Today has been a busy one for everyone in Around Alone, both here in Salvador at the Centro Nautico da Bahia (CENAB) and down in Ushuaia at the bottom of the world.
The children of the CENAB's own 'Projet Navegar' have spent the day watching their drawings become reality as Bahia's most famous public artist Bel Borba painted a patchwork of all their designs onto the Brazil part of Thierry Dubois' spinnaker in the Race Village. The CENAB also held a special race between the skippers and the children in Optimists around the fort, which was fiercely contested and eventful to say the least - more of these stories down the page!
Firstly, the countdown begins to the departure of Spirit of Canada from Ushuaia: Derek Hatfield and his team have been working without rest this week to get the boat fully re-fitted and ready to sail by this weekend. The team sent some great pictures of the mast being re-stepped (here and more in the gallery/Photos Leg4), and Derek updates the story in his latest log:
"It is 10:00 Thursday night here in Ushuaia. We have just finished work and we have been working non stop for the past 28 hours. The new mast arrived a full day late from Buenos Aires due to rough roads and rain storms in the mountains. Since it's arrival at around 7 p.m. yesterday, it has been transformed from a long single stick of red carbon into a vertical standing mast on Spirit of Canada. The boat is back at the yacht club with the mast up, furlers installed, and the radar and full instrumentation working. It is an amazing feat in logistics. We are all dead tired but satisfied with the progress. Friday, we will finish tuning the rig and putting the new sails on the boat and hopefully go sailing in the afternoon.
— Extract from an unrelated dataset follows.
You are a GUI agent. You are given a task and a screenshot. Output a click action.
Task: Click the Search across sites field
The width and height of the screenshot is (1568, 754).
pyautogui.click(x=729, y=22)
If all goes well, I will provision the boat with fresh food and water and head out towards Cape Horn on the weekend. The weather may be a factor for the Saturday so I cannot tell if I will be able to leave that day or not. I will update everyone tomorrow on the expected departure time. Take Care - Derek" We all wish Derek the best of luck and fair winds for his restart to Salvador.
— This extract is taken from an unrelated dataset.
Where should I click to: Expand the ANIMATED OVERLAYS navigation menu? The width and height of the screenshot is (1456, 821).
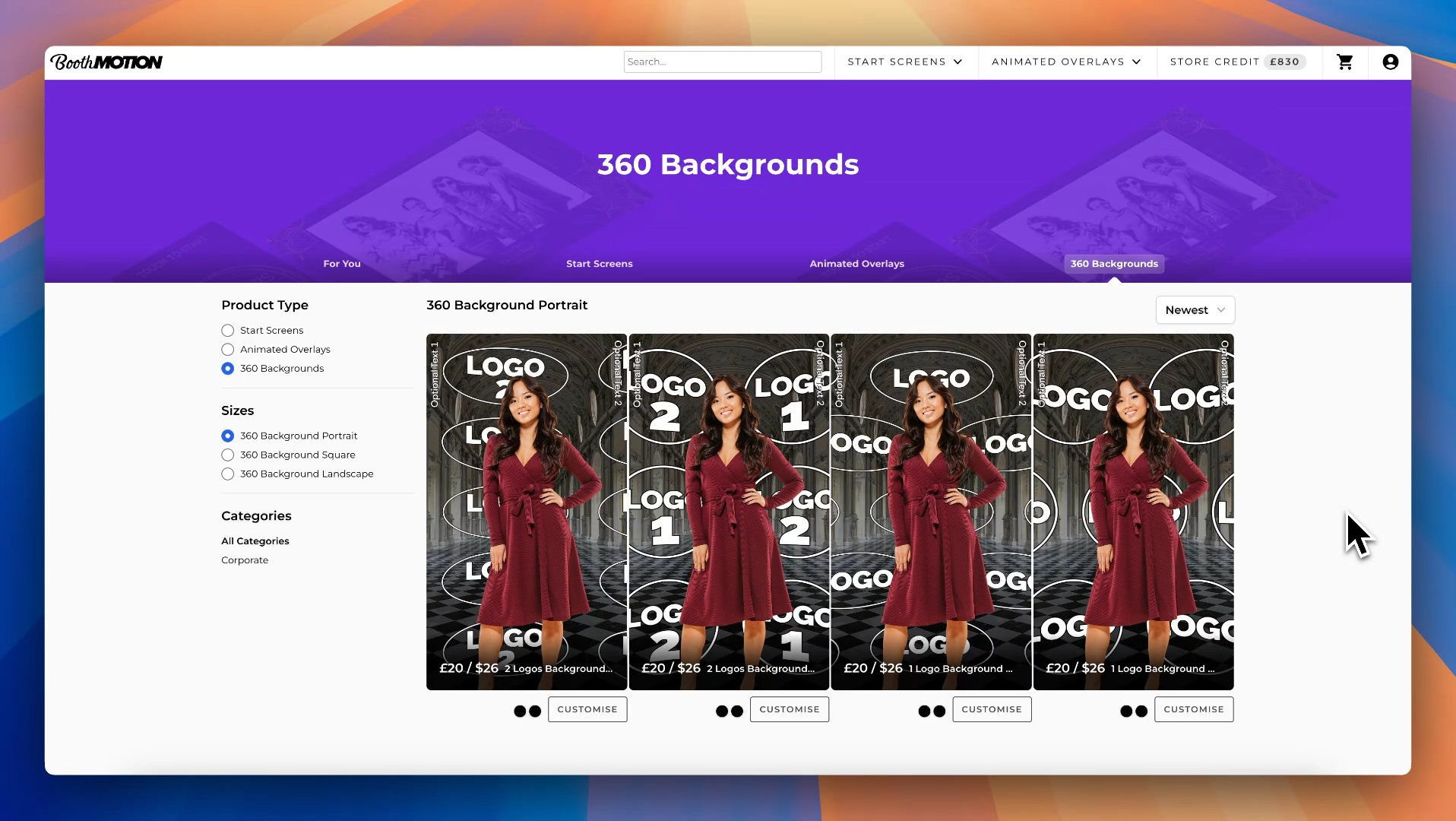tap(1065, 62)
So back to Brazil and the events of today. Thierry Dubois took some time to explain how the artist Bel Borba and himself decided upon the overall design for the Brazilian part of his spinnaker, which is intended to be a patchwork of square images from all the children of Projet Navegar and the schools Thierry has visited in Salvador for Amnesty International and Children's Rights Around the World. "First I must explain that the CENAB's Projet Navegar is not just about teaching these children to sail and canoe, but also giving them some direction in life where perhaps they have come from broken homes or led unhappy lives. So the artist wanted to create a symbolic design for Brazil, and we asked the children to make very small, square drawings. We ended up deciding that we would paint them all on the sail in a patchwork style for a couple of reasons. Firstly, it is very traditional for the Brazilian family to have patchworked covers in their house, so it represents something local to this country. Second, Brazil itself is made up of a patchwork of people, so many different races, colours and people live in this big country." The spinnaker is still being painted in the Race Village but several images of the work in progress are in the gallery from earlier today (Salvador Images). Thierry hopes to go sailing on Monday with the spinnaker and we will have some images from this next week.
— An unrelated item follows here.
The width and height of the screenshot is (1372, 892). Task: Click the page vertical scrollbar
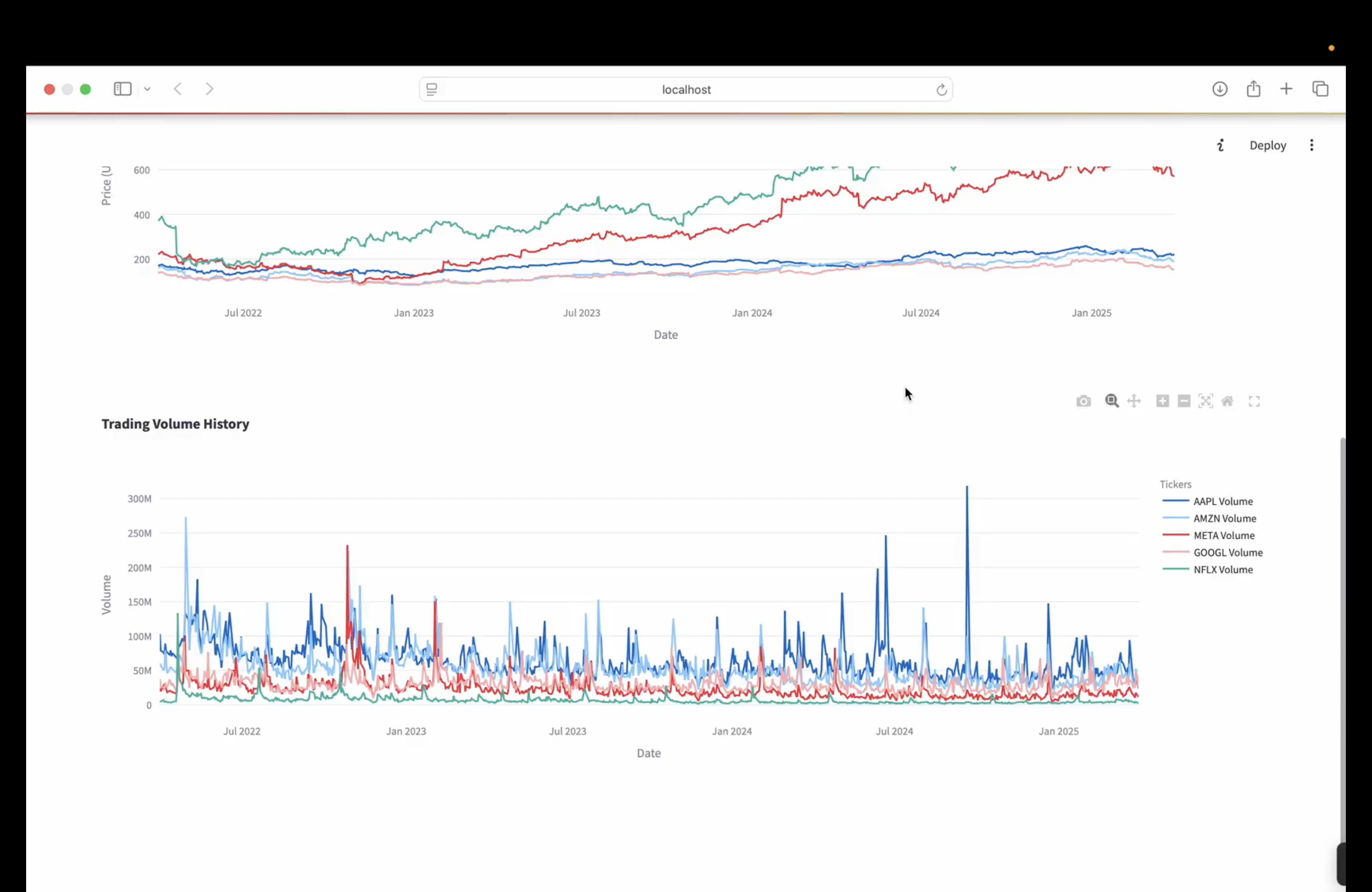1343,634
And finally…the one and only Around Alone Regatta, in which half a dozen of the Projet Navegar kids and some of the skippers (the braver ones!) battled it out in gusting winds over a very tricky race course from the pontoon, around the fort, and back home! The line up on both sides was impressive: the CENAB's pluckiest young Optimist sailors against the likes of formidable circumnavigators Thierry Dubois, Emma Richards, Bruce Schwab and Kojiro Shiraishi, who were aided and abetted by shore crew Gilles Campan (Everest Horizontal) and Josea Ruiz (Tiscali).
The starting sequence saw the dextrous Emma Richards hogging the line, but being tailed closely by a skilful Oppie sailor called Yvon, who never left her side - he knows his stuff! Gilles was determined to use more ruthless ramming tactics to unguard his opposition and was seen rubbing gunwhales with Josea at the port end of the line (or maybe he was just asking Josea for his lighter?!) The start was signalled by fireworks, and the fleet of bathtub-and-handkerchief boats raced off downwind towards the starboard side of the fort, little Yvon and Emma leading by at least 8 boat lengths to Thierry Dubois. As the fort created tricky wind shadows in it's lee, the diminutive Bruce Schwab found his form and picked off his opponents one by one, to end up ahead of Thierry and in 3rd place after rounding the fort.
A short reaching leg to a special buoy shook out the rest of the fleet into more of a procession and saw Thierry doggedly pursuing 2 young Oppie sailors to the mark trying to take their wind! The final upwind stretch to the finish was as exciting as you'll ever see. Yvon matching racing Emma tack for tack, keeping the British sailing star on her knees (well, in Oppies there's no room to be on your toes!); meanwhile Bruce was crossing tacks with his rival Oppie sailor and Thierry playing on every wind shift to salvage something of his initial podium position…
In the end, Yvon scored a convincing victory over all the assembled professional navigators, followed by Emma Richards and Bruce Schwab. And in all of this where was Kojiro? Well, the go-faster natural energy straps must have been left at the dockside as he came a very firm last… "I need a bigger boat!" the Open 40 skipper cried in his defence! A small prizegiving was held in the bar afterwards, where all the skippers received a little Brazilian trophy and posed for a group photo for the assembled photographers and TV cameras. In all, a good day has been enjoyed by all and many photos are now in the gallery (Salvador Images) for you all to enjoy too.